Ma non tutti i player hanno aderito a PAVE o a iniziative analoghe. Così periodicamente si assiste a richieste e istanze di mettere paletti alla guida autonoma, a cominciare dalla terminologia. Poche settimane fa un libro bianco della società di consulenza Frost & Sullivan ha chiesto provvedimenti per chiarificare e standardizzare l’uso e il marketing dei sistemi attuali.
Autopilot o ProPilot sono denominazioni commerciali che, come molti hanno sottolineato, rischiano di generare negli automobilisti eccessi di confidenza nelle capacità di sensori e computer di bordo. Un sondaggio della compagnia assicurativa AAA ha riferito l’anno scorso che circa il 40% degli automobilisti americani ritenevano che nomi simili indicassero dispositivi in grado di guidare il veicolo.
Frost & Sullivan si è spinta così fino a suggerire di eliminare dalla classificazione SAE il Livello 3 (in cui il guidatore può essere chiamato rapidamente a riprendere il controllo quando il computer non è più in grado di mantenerlo) sostituendolo con un ipotetico “Livello 2+” meglio in grado di rivelare anche nel nome che gli attuali supporti alla guida possono essere solo ottimi ADAS, più che onniscienti computer con le ruote.

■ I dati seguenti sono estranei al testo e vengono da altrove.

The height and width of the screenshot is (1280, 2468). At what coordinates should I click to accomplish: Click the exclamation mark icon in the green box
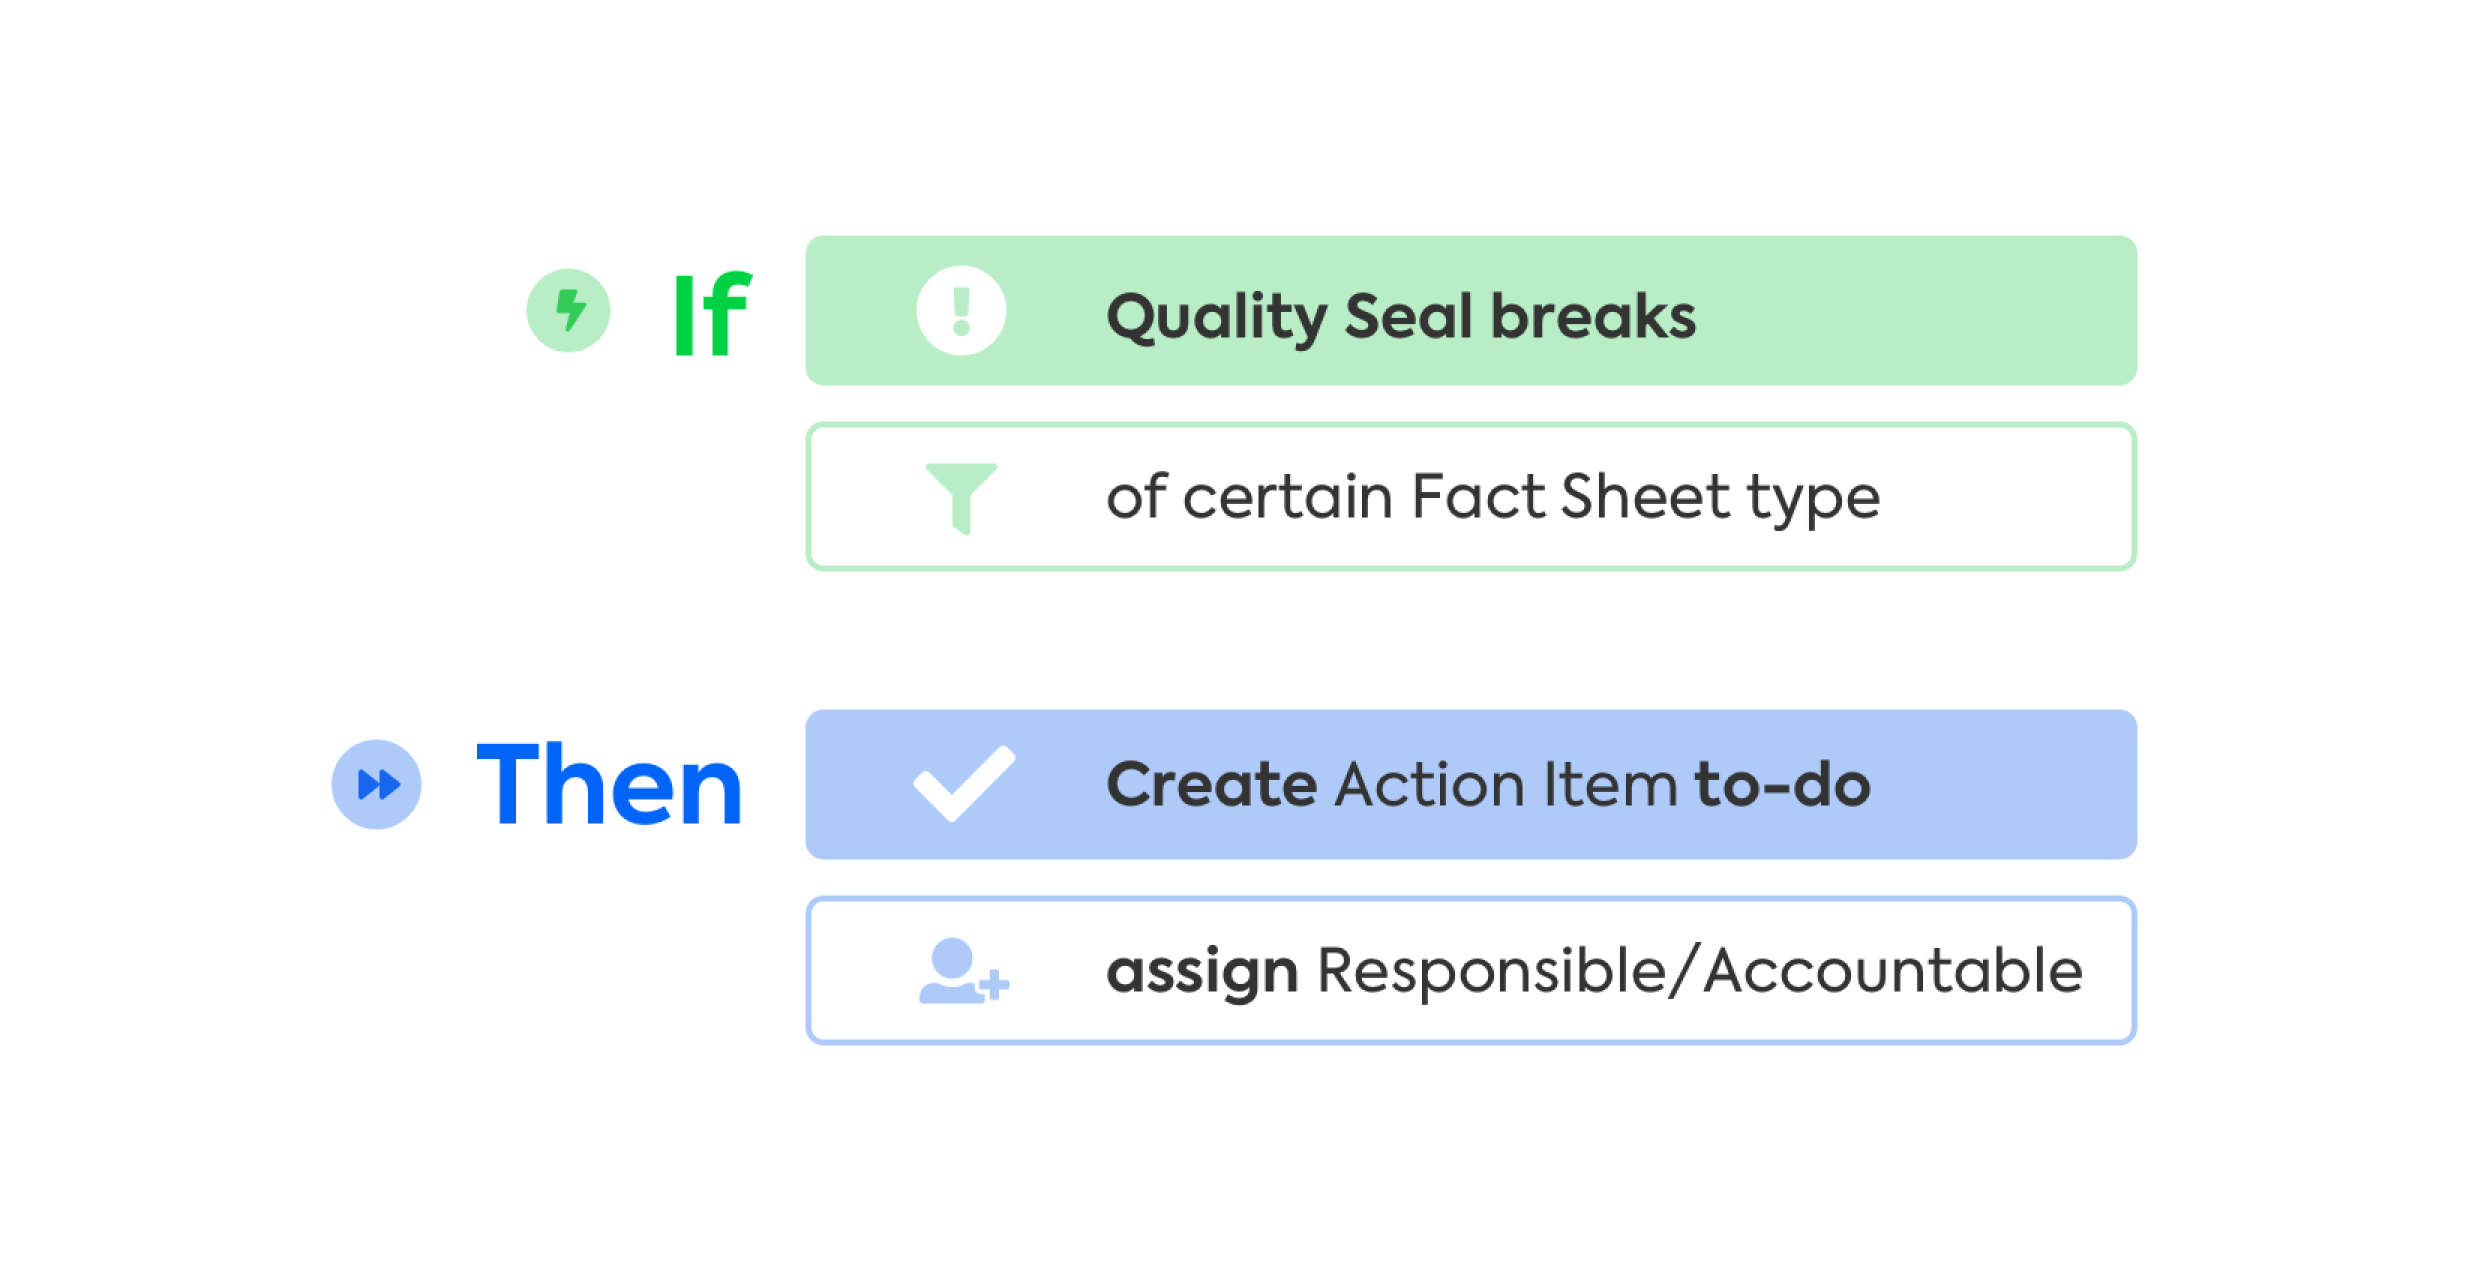[960, 310]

Il nuovo consorzio, che sarà aperto a chiunque vorrà partecipare, prevede trasparenza sulle esperienze messe in comune. Le case auto o della tecnologia riporteranno informazioni e dati alla SAE ogni trimestre/semestre; un apposito panel SAE valuterà e discuterà in modo pubblico i risultatiper definire linee guida da aggiornare man mano ulteriori informazioni saranno rese disponibili.
SAE e i gruppi auto sembrano con il consorzio AVSC voler forzare la mano rispetto alla recente incapacità di Washington di definire una legislazione stabile in grado di mettere un timbro di conformità con il crisma di legalità nazionale a decine di auto a guida più o meno autonoma. Di certezze normative e di standard riconosciuti non si potrà fare a meno per passare dalle fasi di test al momento dei servizi di mobilità commerciali.
Senza un riscontro del Congresso e del legislatore, il timore è che un “liberi tutti” nello sviluppare i sistemi finisca per riproporre il verificarsi di altri epiloghi come quello fatale di Tempe, un episodio che per lo sviluppo dei futuri robotaxi è stato una brusca frenata.
Commentando l’annuncio su sollecitazione del quotidiano Detroit News, l’analista di Autotrader Michelle Krebs ha detto: “GM, Ford e Toyota hanno visto chiaramente l’esigenza di fissare standard che possano in seguito diventare regole, perché le normative proposte, che si erano messe rapidamente in moto, ormai sono a un punto morto“.